I did find that the internal graphics card was okay at playing last gen games at medium settings, so was able to play through some Batman: Arkhum City and Borderlands Presequel at 30fps at 720p, but what was the point when I can just play these on my gaming desktop pc on Ultra at 1080p. So my dreams of playing games on the laptop pretty much went out the window. Work later fell through so I no longer required a powerful laptop and could continue relying on my 2011 Intel Pentium laptop which I’m still using today to type this article. The Sony Vaio is also exceptionally heavy, which is understandable considering the parts that are packed inside this, but makes it such a burden carrying it around on my shoulder and the battery life is extremely weak, only lasting for about an hour on a good day, so any day trips with this are out of the question.

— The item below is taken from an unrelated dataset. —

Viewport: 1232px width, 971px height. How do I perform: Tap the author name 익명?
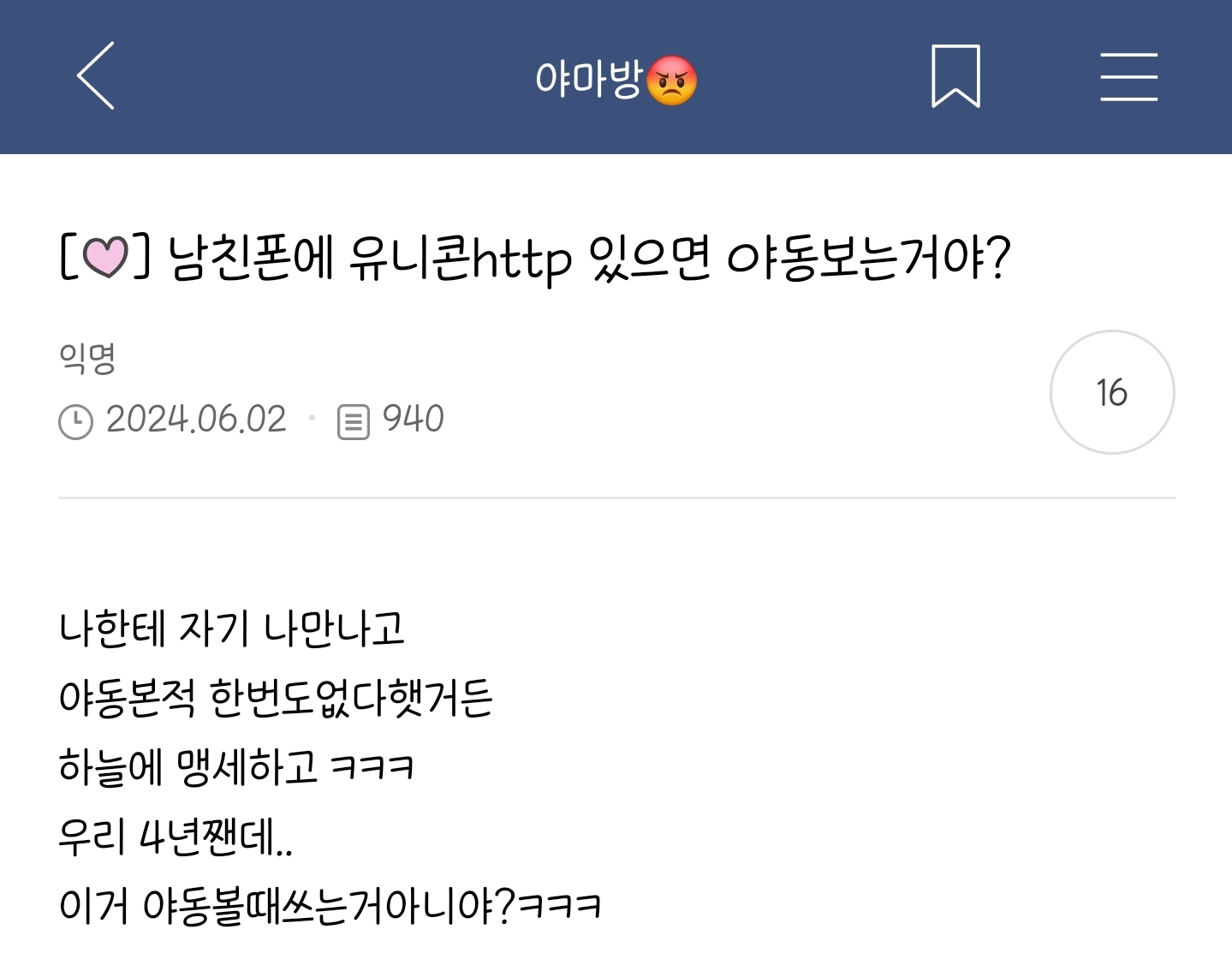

A year later and I’ve decided that now is the time to sell the Sony Vaio laptop. I’ve not used it in quite a long time and have no projects in mind that I could use it for. Whilst it is extremely powerful with it’s i7, rivalling that of desktop computers, I already have a powerful i7 desktop and the inbuilt graphics card, whilst being functional in a CUDA capacity in rendering applications, is no good for gaming. I have considered using it to stream content from the desktop to a TV, but the inside fan is so noisy, the tv speakers have to be turned up even more to overcome this and takes away from immersion.

It ended up selling for a bargain at £250 and I’m now in the process of packaging it up after having taken 10 hours to format the HDD through the night. As much as I’m gutted to let go of something as powerful as this machine, I’ve realised that for a laptop, there are one of either two things I want to be able to get out of them. One is an exceptional long battery life with amazing power efficiency that barely costs anything to run yearly. Something like a Chromebook that is capable of browsing the web, typing up these articles and chargeable from a usb charger fits this category just fine. The other reason why I would get a new laptop was if I was to get rid of my humongous desktop gaming setup replace it with a brand new powerful gaming laptop that these days could easily match my desktop for performance considering all the desktop components you can now get in a laptop. Sadly, the Sony Vaio model I have doesn’t fit into either of these demands and so is no longer required.

As much as you showed me a whole new world Sony, it just wasn’t for me. I’m just so sad to lose my little slice of Sony heaven.